Task brief: Beginning with the line that holds "[Facebook] (1068, 818)" in the data below, give again every line through the one that holds "Read more (357, 777)", exactly as written.
---------- Input data ----------
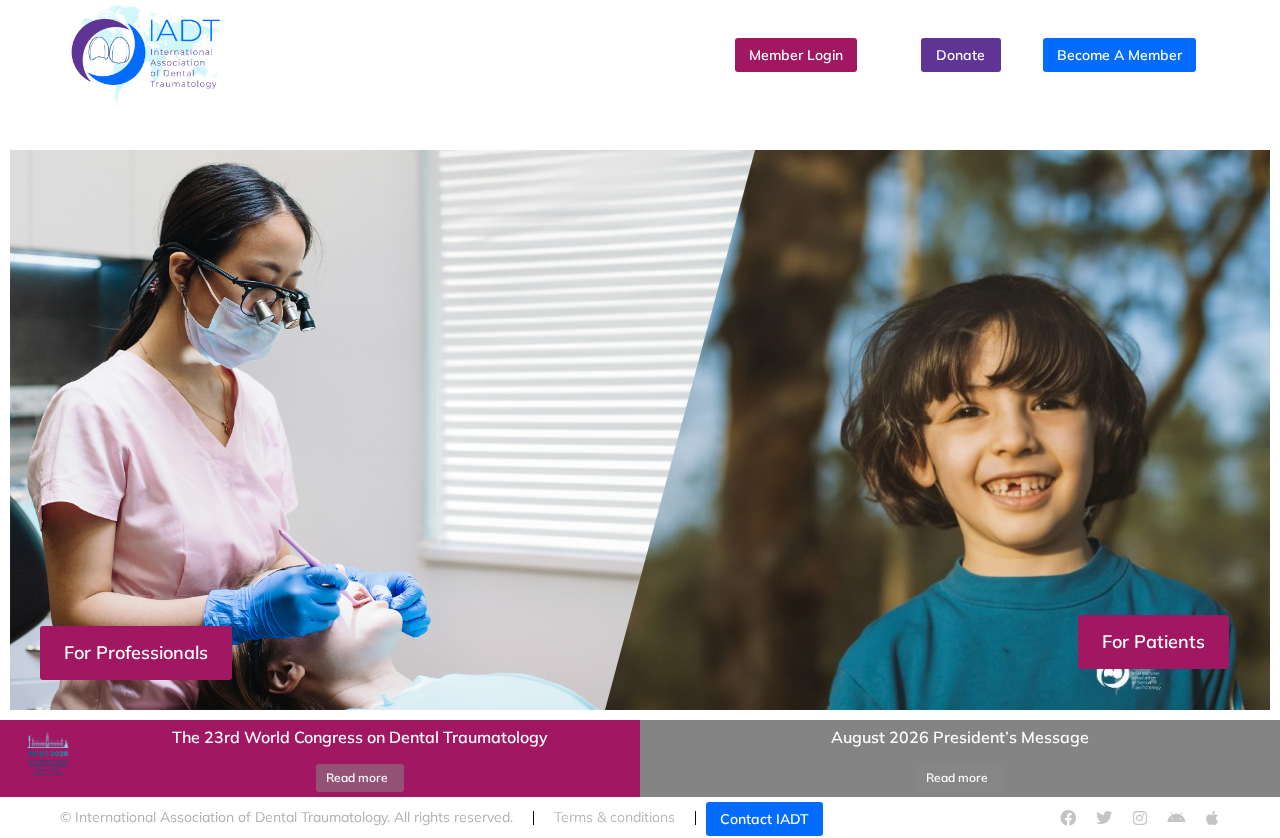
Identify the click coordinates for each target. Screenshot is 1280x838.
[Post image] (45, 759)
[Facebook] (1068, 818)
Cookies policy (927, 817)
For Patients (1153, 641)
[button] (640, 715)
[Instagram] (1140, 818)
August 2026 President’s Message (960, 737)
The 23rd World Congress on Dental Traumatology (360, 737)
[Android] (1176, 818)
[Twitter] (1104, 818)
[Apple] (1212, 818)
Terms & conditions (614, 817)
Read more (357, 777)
----------
---------- Input data ----------
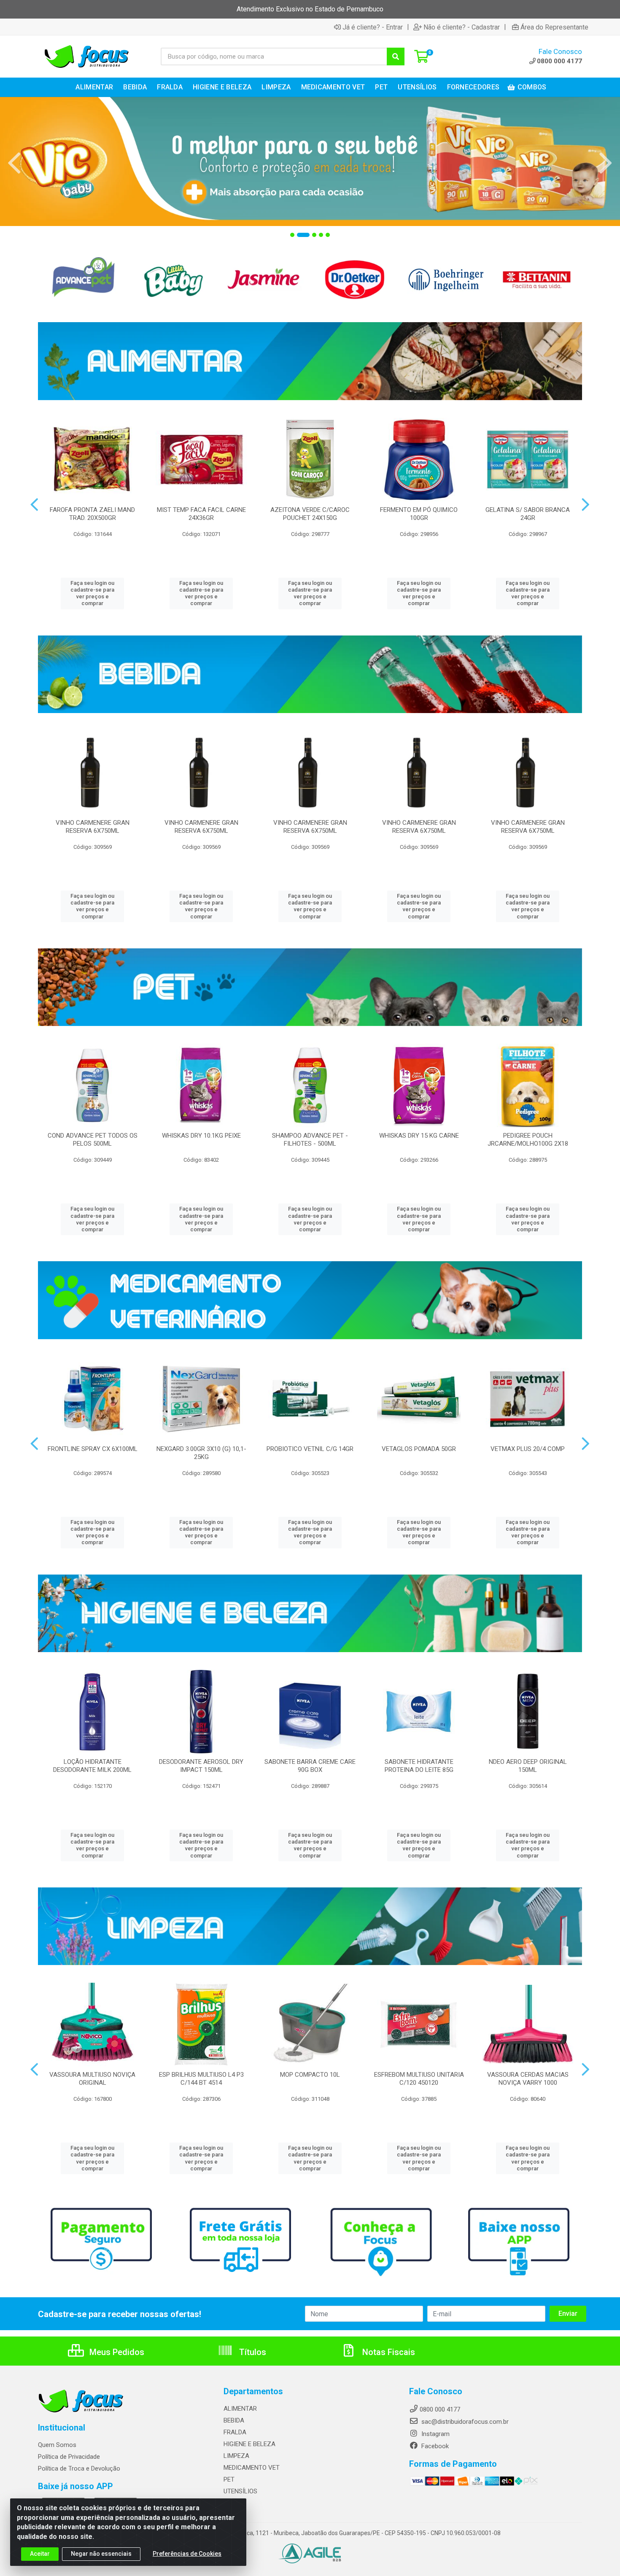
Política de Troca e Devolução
----------
Exercise response:
[Facebook] (1068, 818)
Cookies policy (927, 817)
For Patients (1153, 641)
[button] (640, 715)
[Instagram] (1140, 818)
August 2026 President’s Message (960, 737)
The 23rd World Congress on Dental Traumatology (360, 737)
[Android] (1176, 818)
[Twitter] (1104, 818)
[Apple] (1212, 818)
Terms & conditions (614, 817)
Read more (357, 777)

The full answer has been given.